24日、香港の繁華街コーズウェイベイ(銅鑼湾)に集まったデモ参加者ら(共同)
24日、香港の繁華街コーズウェイベイ(銅鑼湾)に集まったデモ参加者ら(共同)

 「50年不変」(50年変えない)という言葉が1997年ごろ、中国で流行語となった。同年7月1日の香港返還の際、中国政府は「香港の資本主義制度と高度な自治を50年変えない」と宣言。つまり2047年まで香港の内政に口を出さないことを約束した。このことは一般市民の間でも大きな話題となり、「今の気持ちは50年変えない」は、当時の男性が恋人にプロポーズする際の決めゼリフにもなったといわれる。

 あれから23年。中国は当時の約束をほごにしようとしている。22日に開幕した中国の全国人民代表大会(全人代=国会に相当)で、市民の基本的人権に制限を加える「国家安全法」を香港に導入する方針を固めた。香港市民は当然ながら猛反発し、国際社会からも中国への批判が殺到しているが、習近平政権は全く意に介さず粛々と法案の審議を進め、早ければ6月中にも成立する運びだ。
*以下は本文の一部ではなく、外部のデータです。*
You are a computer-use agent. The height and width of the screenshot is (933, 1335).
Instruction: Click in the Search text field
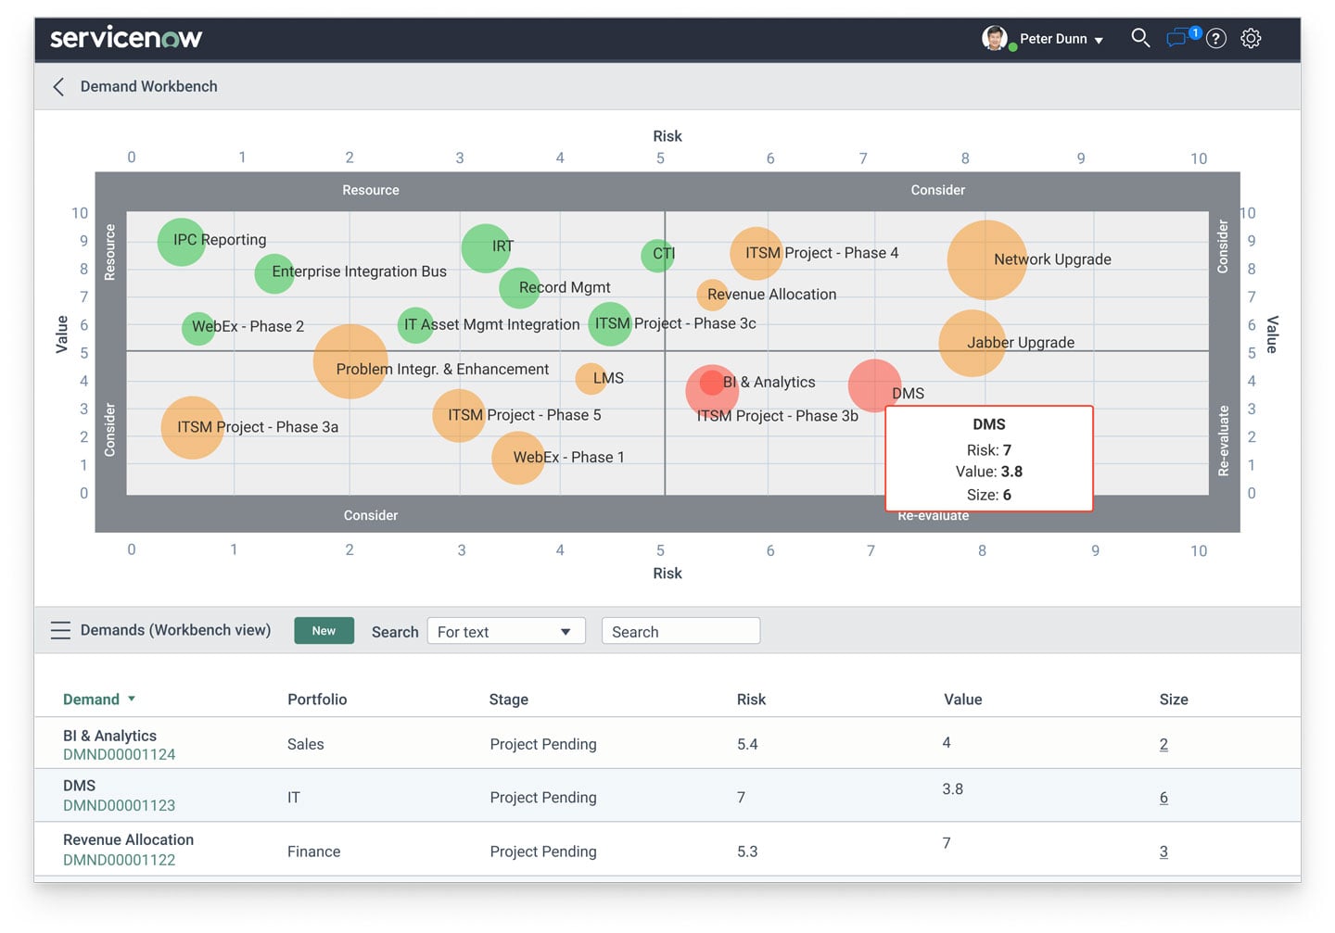pyautogui.click(x=680, y=632)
 約束を公然と破ることによる中国の国家イメージに与えるマイナスは大きい。今後、諸外国と外交交渉をする際、中国は何を言っても信じてもらえなくなる。昨年夏に盛り上がった香港の反政府デモはすでにピークを過ぎており、この時期に法案を無理やり通そうとする習近平政権の動機には不可解なところがある。